| Task to complete |
Render every entry verbatim.

[[ Data for the task open ]]

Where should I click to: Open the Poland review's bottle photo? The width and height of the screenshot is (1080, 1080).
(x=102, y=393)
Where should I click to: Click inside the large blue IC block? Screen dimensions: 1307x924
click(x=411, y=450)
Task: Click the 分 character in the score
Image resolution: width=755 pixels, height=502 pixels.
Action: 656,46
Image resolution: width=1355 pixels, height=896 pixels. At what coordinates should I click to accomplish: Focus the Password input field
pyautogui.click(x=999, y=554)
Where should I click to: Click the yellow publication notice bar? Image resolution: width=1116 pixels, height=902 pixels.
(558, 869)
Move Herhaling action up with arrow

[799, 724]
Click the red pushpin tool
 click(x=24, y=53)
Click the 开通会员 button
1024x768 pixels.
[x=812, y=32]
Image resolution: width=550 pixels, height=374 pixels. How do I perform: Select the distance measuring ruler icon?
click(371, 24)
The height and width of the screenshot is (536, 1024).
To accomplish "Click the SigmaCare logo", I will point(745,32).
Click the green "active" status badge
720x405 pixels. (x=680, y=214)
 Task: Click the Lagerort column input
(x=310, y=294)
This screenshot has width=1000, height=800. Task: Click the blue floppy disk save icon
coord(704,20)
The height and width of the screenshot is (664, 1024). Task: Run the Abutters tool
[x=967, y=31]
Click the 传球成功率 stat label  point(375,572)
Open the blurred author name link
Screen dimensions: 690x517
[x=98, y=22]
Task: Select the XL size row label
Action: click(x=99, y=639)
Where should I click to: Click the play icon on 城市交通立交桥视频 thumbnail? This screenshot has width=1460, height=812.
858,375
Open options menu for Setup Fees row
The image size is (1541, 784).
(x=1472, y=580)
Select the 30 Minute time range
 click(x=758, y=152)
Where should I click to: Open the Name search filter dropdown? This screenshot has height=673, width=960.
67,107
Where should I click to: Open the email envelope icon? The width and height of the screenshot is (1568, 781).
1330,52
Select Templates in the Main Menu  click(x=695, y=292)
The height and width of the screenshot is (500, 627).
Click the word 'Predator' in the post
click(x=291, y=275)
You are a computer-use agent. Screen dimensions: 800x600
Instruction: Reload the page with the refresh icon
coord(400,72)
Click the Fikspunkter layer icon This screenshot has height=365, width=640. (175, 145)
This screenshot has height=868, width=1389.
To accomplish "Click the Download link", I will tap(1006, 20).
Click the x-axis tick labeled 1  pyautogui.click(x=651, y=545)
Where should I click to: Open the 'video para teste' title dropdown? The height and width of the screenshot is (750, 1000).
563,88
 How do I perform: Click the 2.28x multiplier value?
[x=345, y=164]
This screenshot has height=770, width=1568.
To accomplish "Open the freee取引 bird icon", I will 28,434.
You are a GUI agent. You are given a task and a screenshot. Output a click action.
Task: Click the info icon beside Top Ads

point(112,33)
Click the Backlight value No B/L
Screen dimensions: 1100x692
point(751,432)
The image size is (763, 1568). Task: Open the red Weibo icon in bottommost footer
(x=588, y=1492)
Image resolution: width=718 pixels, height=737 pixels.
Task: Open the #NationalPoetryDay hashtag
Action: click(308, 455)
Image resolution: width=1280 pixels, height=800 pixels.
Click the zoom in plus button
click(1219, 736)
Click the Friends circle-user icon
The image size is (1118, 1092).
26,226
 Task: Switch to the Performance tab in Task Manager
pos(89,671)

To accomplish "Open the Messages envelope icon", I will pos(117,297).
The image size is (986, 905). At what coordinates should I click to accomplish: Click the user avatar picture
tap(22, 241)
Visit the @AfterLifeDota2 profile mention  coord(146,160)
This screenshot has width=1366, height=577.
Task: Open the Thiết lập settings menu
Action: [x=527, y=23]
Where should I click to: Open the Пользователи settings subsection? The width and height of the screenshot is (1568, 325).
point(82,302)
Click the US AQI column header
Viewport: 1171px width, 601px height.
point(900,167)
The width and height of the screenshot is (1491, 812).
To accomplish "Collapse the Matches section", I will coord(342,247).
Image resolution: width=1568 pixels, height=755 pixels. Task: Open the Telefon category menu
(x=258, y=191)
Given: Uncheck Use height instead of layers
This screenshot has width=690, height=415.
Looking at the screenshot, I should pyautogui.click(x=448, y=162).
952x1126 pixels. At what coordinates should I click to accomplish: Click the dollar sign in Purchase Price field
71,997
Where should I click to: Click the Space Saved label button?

[[ Data for the task closed ]]

| Written answer |
Where should I click to: Open the Poland review's bottle photo? The width and height of the screenshot is (1080, 1080).
(x=102, y=393)
Where should I click to: Click inside the large blue IC block? Screen dimensions: 1307x924
click(x=411, y=450)
Task: Click the 分 character in the score
Image resolution: width=755 pixels, height=502 pixels.
Action: 656,46
Image resolution: width=1355 pixels, height=896 pixels. At what coordinates should I click to accomplish: Focus the Password input field
pyautogui.click(x=999, y=554)
Where should I click to: Click the yellow publication notice bar? Image resolution: width=1116 pixels, height=902 pixels.
(558, 869)
Move Herhaling action up with arrow

[799, 724]
Click the red pushpin tool
 click(x=24, y=53)
Click the 开通会员 button
1024x768 pixels.
[x=812, y=32]
Image resolution: width=550 pixels, height=374 pixels. How do I perform: Select the distance measuring ruler icon?
click(371, 24)
The height and width of the screenshot is (536, 1024).
To accomplish "Click the SigmaCare logo", I will point(745,32).
Click the green "active" status badge
720x405 pixels. (x=680, y=214)
 Task: Click the Lagerort column input
(x=310, y=294)
This screenshot has width=1000, height=800. Task: Click the blue floppy disk save icon
coord(704,20)
The height and width of the screenshot is (664, 1024). Task: Run the Abutters tool
[x=967, y=31]
Click the 传球成功率 stat label  point(375,572)
Open the blurred author name link
Screen dimensions: 690x517
[x=98, y=22]
Task: Select the XL size row label
Action: click(x=99, y=639)
Where should I click to: Click the play icon on 城市交通立交桥视频 thumbnail? This screenshot has width=1460, height=812.
858,375
Open options menu for Setup Fees row
The image size is (1541, 784).
(x=1472, y=580)
Select the 30 Minute time range
 click(x=758, y=152)
Where should I click to: Open the Name search filter dropdown? This screenshot has height=673, width=960.
67,107
Where should I click to: Open the email envelope icon? The width and height of the screenshot is (1568, 781).
1330,52
Select Templates in the Main Menu  click(x=695, y=292)
The height and width of the screenshot is (500, 627).
Click the word 'Predator' in the post
click(x=291, y=275)
You are a computer-use agent. Screen dimensions: 800x600
Instruction: Reload the page with the refresh icon
coord(400,72)
Click the Fikspunkter layer icon This screenshot has height=365, width=640. (175, 145)
This screenshot has height=868, width=1389.
To accomplish "Click the Download link", I will tap(1006, 20).
Click the x-axis tick labeled 1  pyautogui.click(x=651, y=545)
Where should I click to: Open the 'video para teste' title dropdown? The height and width of the screenshot is (750, 1000).
563,88
 How do I perform: Click the 2.28x multiplier value?
[x=345, y=164]
This screenshot has height=770, width=1568.
To accomplish "Open the freee取引 bird icon", I will 28,434.
You are a GUI agent. You are given a task and a screenshot. Output a click action.
Task: Click the info icon beside Top Ads

point(112,33)
Click the Backlight value No B/L
Screen dimensions: 1100x692
point(751,432)
The image size is (763, 1568). Task: Open the red Weibo icon in bottommost footer
(x=588, y=1492)
Image resolution: width=718 pixels, height=737 pixels.
Task: Open the #NationalPoetryDay hashtag
Action: click(308, 455)
Image resolution: width=1280 pixels, height=800 pixels.
Click the zoom in plus button
click(1219, 736)
Click the Friends circle-user icon
The image size is (1118, 1092).
26,226
 Task: Switch to the Performance tab in Task Manager
pos(89,671)

To accomplish "Open the Messages envelope icon", I will pos(117,297).
The image size is (986, 905). At what coordinates should I click to accomplish: Click the user avatar picture
tap(22, 241)
Visit the @AfterLifeDota2 profile mention  coord(146,160)
This screenshot has width=1366, height=577.
Task: Open the Thiết lập settings menu
Action: [x=527, y=23]
Where should I click to: Open the Пользователи settings subsection? The width and height of the screenshot is (1568, 325).
point(82,302)
Click the US AQI column header
Viewport: 1171px width, 601px height.
point(900,167)
The width and height of the screenshot is (1491, 812).
To accomplish "Collapse the Matches section", I will coord(342,247).
Image resolution: width=1568 pixels, height=755 pixels. Task: Open the Telefon category menu
(x=258, y=191)
Given: Uncheck Use height instead of layers
This screenshot has width=690, height=415.
Looking at the screenshot, I should pyautogui.click(x=448, y=162).
952x1126 pixels. At what coordinates should I click to accomplish: Click the dollar sign in Purchase Price field
71,997
Where should I click to: Click the Space Saved label button?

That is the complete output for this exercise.